A reasonable approach to the cultural struggle

Mark Wilson argues that nationalists should enmesh themselves with festivals, events and organisations that are pro-Australian in some aspects, without having to worry whether they are 100% on-side or not.

As part of our break with the failures of the past we need to take a new approach to what is called “the cultural struggle”.

It has been theorised and discussed at length previously by various nationalists but nothing lasting was ever done. The discussions usually centred on theorizing, and lamenting the lack of hypothetical purist nationalist cultural institutions and the need to create from scratch our own to which the masses would swarm to. So you can see why nothing happened.

Our new approach is simple – we stop trying to create purist ideological ventures that are doomed to fail (because of their “hard-core” nature) and instead simply work with what exists.

We work with and take part in already existing events, including those that may not be what some might call “one hundred percent on-side”, i.e. not purist or “hard core” in the nationalist sense. After all, very few existing ventures are 100% tuned-in to any ideology.

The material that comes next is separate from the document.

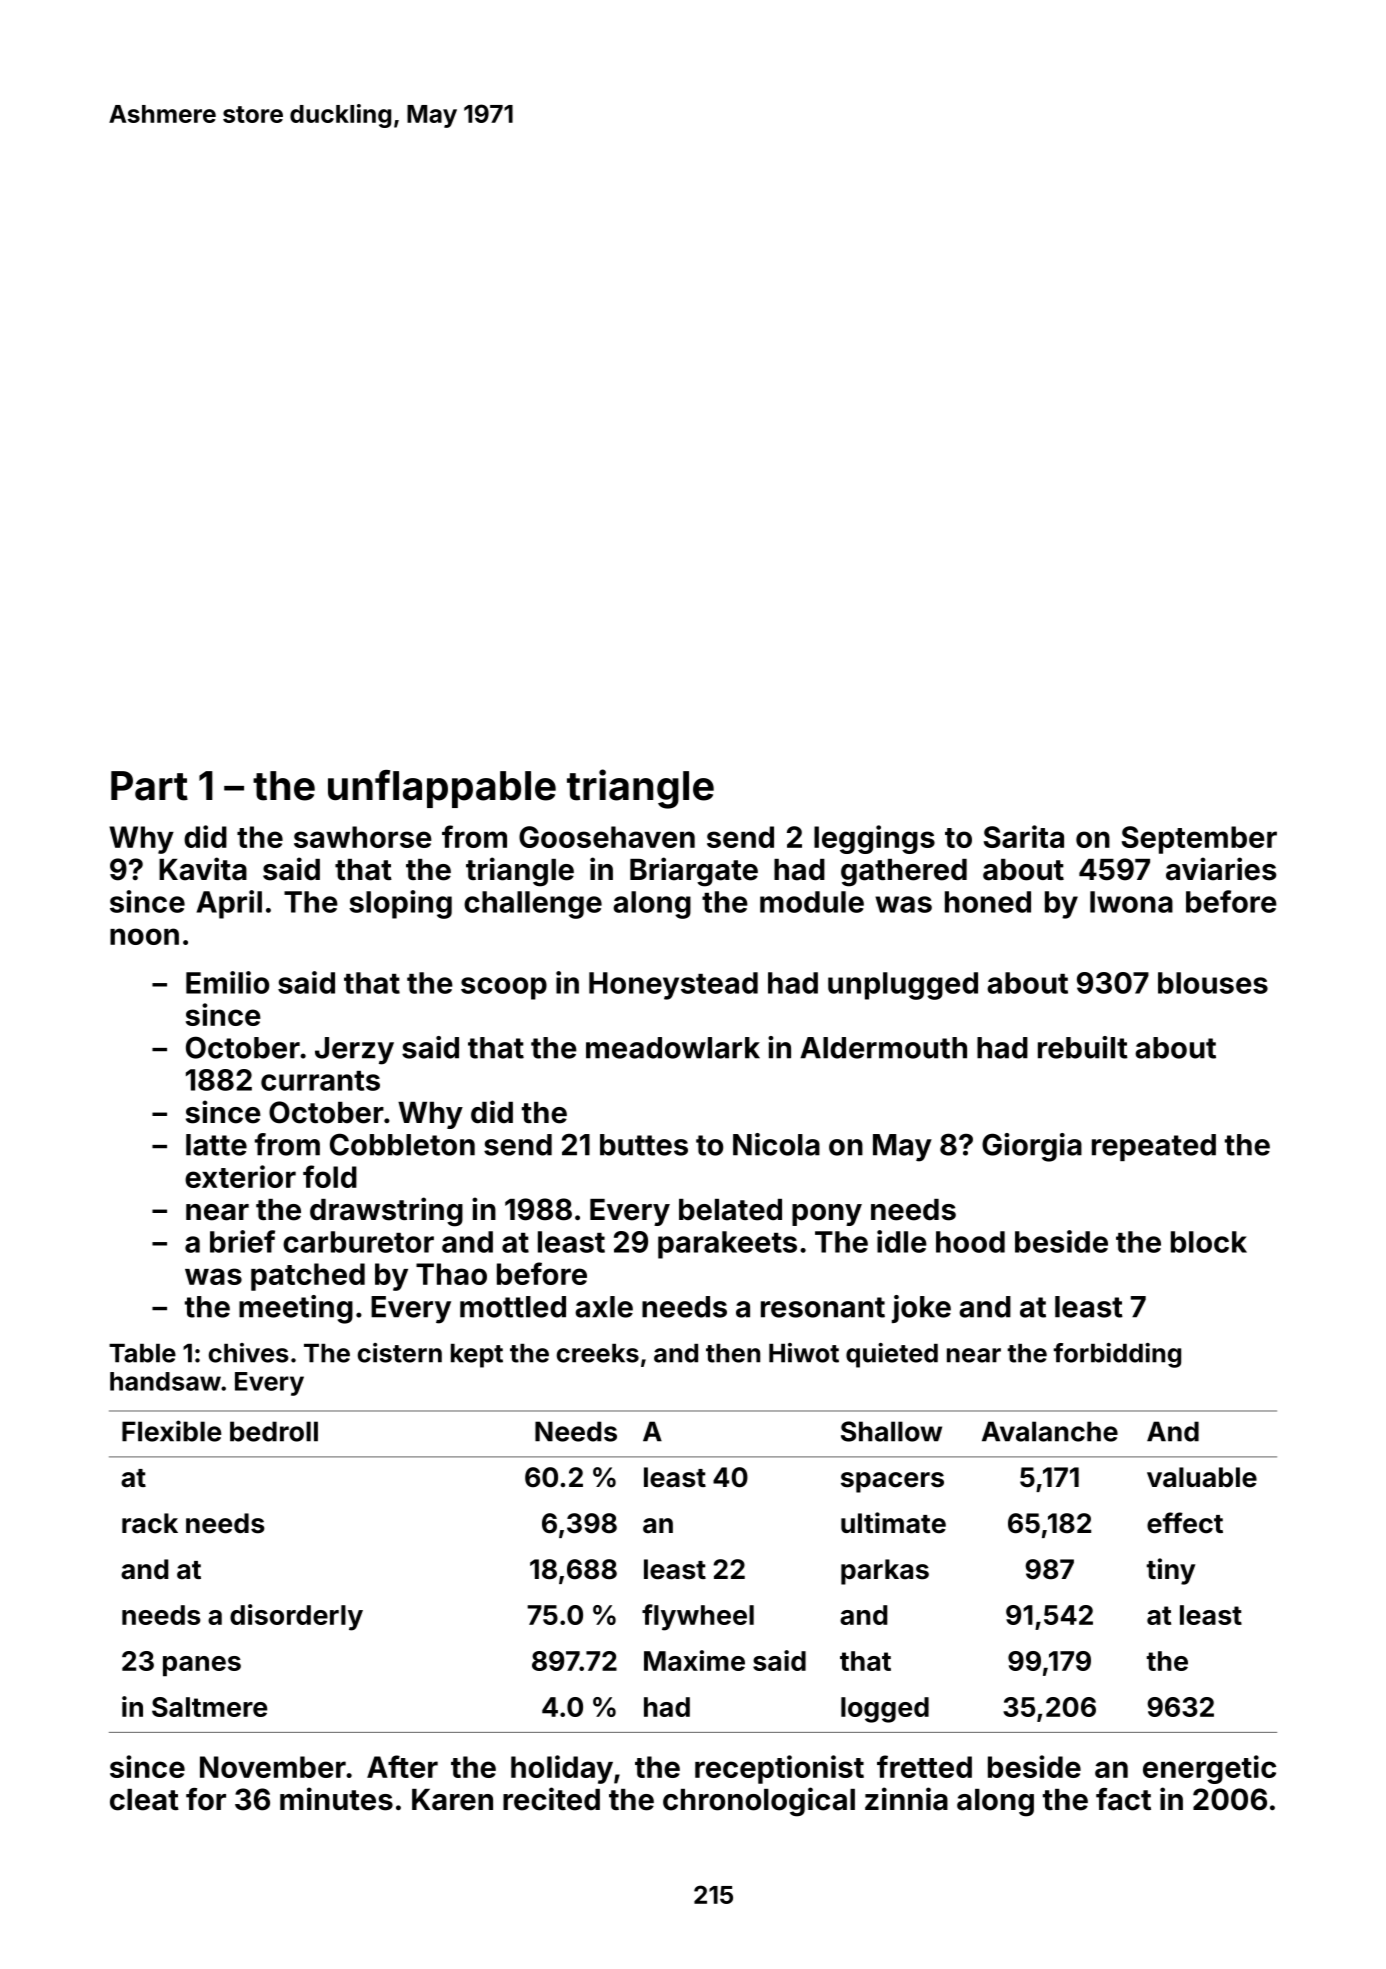 The height and width of the screenshot is (1969, 1386). I want to click on Honeystead, so click(673, 986).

We should be working with people and groups who are even partly on-side, working together on issues that are of mutual concern, uniting temporarily on areas of common ground, not arguing about areas of difference.

Working with other groups on specific issues does not mean that they are allowed to dictate our policies in other areas, it is simply a matter of teaming up with different horses for different courses, a unifying tactic that has worked for the Left for many years, but one that we seem to have been ignoring.

If we want to offer leadership and direction to the general public then we must move out of our self-imposed purist ghetto. Instead of being ideological purists, we need to move in normal Aussie circles.

Let’s face it – ideological purity is not what the public wants. In a nutshell, nationalists must start to properly relate to people in a “normal” way, or else they risk coming across as “extreme” or “odd”. We need to be accepted by the public.

We must also be mindful of the old saying “you will be known by the company you keep”. If we attend other peoples’ events and take even one person with us who is dressed in an extremist fashion with extremist badges etc., then we will all be seen in that light and will not taken seriously – and we will be eternally condemned to the fringe of politics.

So now we need to work out who we can reasonably work with and which events we should start to take part in. Here are some ideas, although this list is not exhaustive and hopefully others can think of many more:


Jan.: Tamworth music festival, Tamworth, NSW, www.tcmf.com.au
Jan.: Cygnet Folk Festival, Cygnet, Tas., www.cygnetfolkfestival.org
Feb.: Berwick Highland Gathering, Berwick, Vic., www.vicnet.net.au/~narre/highlandgames.htm
March: Blue Mountains Music Festival, Katoomba, NSW, www.bmff.org.au
March: Southern Roots Tasmania, Hobart, Tas., www.southernroots.com.au
March: Maclean Highland Gathering, Maclean, NSW, www.macleanhighlandgathering.com.au
March : Ringwood Highland Games, Ringwood, Vic., www.ringwoodhighlandgames.org.au
April: Man From Snowy River Bush Festival, Corryong, Vic., www.manfromsnowyriver.com.au
April: Apollo Bay Music Festival, Apollo Bay, Vic., www.apollobaymusicfestival.com
May: Wintermoon Festival, Cameron’s Pocket, Qld., www.wintermoonfestival.com
June: National Celtic Festival, Portarlington, Vic., www.nationalcelticfestival.com
July: Aberdeen Highland Games, Aberdeen, NSW, www.aberdeenhighlandgames.com
Sept.: Kangaroo Valley Folk Festival, Kangaroo Valley, NSW, www.kvfolk.shoalhaven.info
Oct.: Dorrigo Folk and Bluegrass Festival, Dorrigo, NSW, www.dorrigo.com
Oct./Nov.: Maldon Folk Festival, Maldon, Vic., www.maldonfolkfestival.com
Nov.: Queenscliff Music Festival, Queenscliff, Vic., www.qmf.net.au

National celebrations

Local nationalist organisations or branches should attend their local Anzac day celebrations and lay a wreath. Each local group or branch should make plans for Australia Day. These events should be attended by family and friends also.

Folk culture

There are many bush bands and country singers who are representative of our Aussie culture and who deserve our support. For instance: The Bushwackers, Chris Callaghan (Pauline Hanson’s partner), Eureka Smith, Smoky Dawson, James Blundell, Kasey Chambers, Beccy Cole, Sara Storer, John Williamson, Danny Spooner, Women In Docs, The Waifs, and many more.
There are Ned Kelly supporters’ groups that hold events and functions and are keeping this part of our history alive, they deserve our support as well.

Patriotic economics
We should also be involved in the promotion of Ausbuy, we should support Dick Smith’s “Buy Australian” companies and promote buying Australian in general.

Note: The inclusion of any of the afore-mentioned festivals, organisations, singers or groups does not imply a connection with the Australian Protectionist Party or any other nationalist organisation.